The following steps restore failover by temporarily moving Server B into the main server mode.
On Server B (10.86.154.60 or in cluster-B):
Step 1 Ensure that failover is disabled. Modify the failover configuration, so that Server B becomes the main and Server A the backup:
•Cisco Network Registrar 6.3 and later:
nrcmd> failover-pair examplepair set failover=false
nrcmd> failover-pair examplepair set main=cluster-B
nrcmd> failover-pair examplepair set backup=cluster-A
Step 2 Save the changes and reload the server:
nrcmd> save
nrcmd> dhcp reload
Step 3 Reenable failover and reload the server again:
nrcmd> dhcp enable failover or failover-pair examplepair set failover=true
nrcmd> dhcp reload
Server B is now the main failover server, ready for its partner to become operational again. Any further action that you take to prevent Server A from beginning to give out addresses in the meantime depends on its current state.
If the Serve A is:
•Powered off—See the "Starting with Server A Powered Off" section.
•Powered on with the Cisco Network Registrar server agent disabled—See the "Starting with Server A Powered On and Server Agent Disabled" section.
•Replaced by another machine—See the "Starting with Server A Replaced" section.
If Server A was powered off, you must power it on again to continue. The next steps ensure that Server A comes online while preventing IP address leakage.
On Server A (10.86.154.59 or in cluster-A):
Step 1 Turn on the server, but prevent it from being active. How to do this is specific to your environment. Typically, if the machine is:
•Physically available, manually disconnect the network cable, then boot up the machine.
•Running SPARC Solaris and is managed remotely using reverse Telnet through a communication server, bring it online in single-user mode. This is enough to keep the DHCP server from starting:
•Provided Cisco Network Registrar is not installed on one of the partitions that is mounted automatically in single-user mode.
•After logging in as root in single-user mode, bring the partition on which Cisco Network Registrar is mounted online. This action makes the programs and data available without starting the server agent. (Normally, use the mountall command for this last step.)

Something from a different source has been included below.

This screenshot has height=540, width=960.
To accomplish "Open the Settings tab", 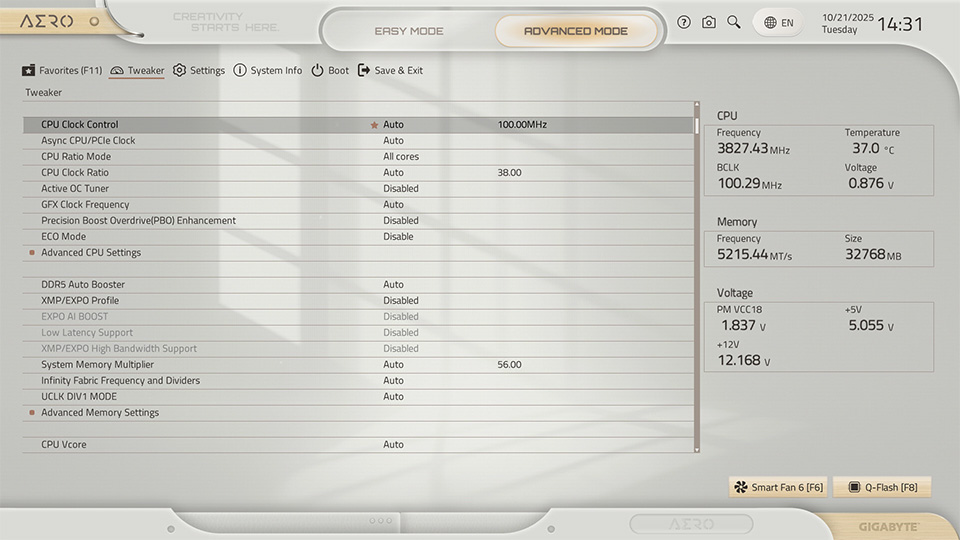I will (199, 71).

Step 2 Stop the Cisco Network Registrar server agent, if it is started:
•Solaris/Linux—/etc/init.d/nwreglocal stop
•Windows—net stop nwreglocal
Note If it is not possible to bring the machine online without taking it off the network and starting the server agent, stop the server agent as quickly as possible. There might be a period during which the server can inadvertently give out addresses.
Step 3 Go to the "Starting with Server A Powered On and Server Agent Disabled" section.
Starting from a point where Server A is powered on, but the Cisco Network Registrar server agent is turned off, configure Cisco Network Registrar so that you can start the server agent without automatically enabling the DHCP server to give out addresses.
On Server A (10.86.154.59 or in cluster-A):
Step 1 Prevent DHCP from starting on server agent startup:
a. Add the following content to a disableDHCP.txt file:
# version: 1.0
[config/cluster/1/trampolines/1/servers/2]
config_path = str:[0]servers/name/DHCP/1
enabled = int32:[0]0
Note The syntax, case, and spacing are critical for this text.
Setting enabled to 0 disables the DHCP service while allowing the DHCP server to start up.
Step 2 Restart the server agent:
•Solaris/Linux—/etc/init.d/nwreglocal start
•Windows—net start nwreglocal
Cisco Network Registrar comes online, but the DHCP service will be inactive.
Step 3 Examine the DHCP logs to confirm that the DHCP server is not running.
Step 4 Bring Server A back on the network. If:
•The network cable is unplugged, restore the network connection.
•You are logged on in single-user mode, reboot the server.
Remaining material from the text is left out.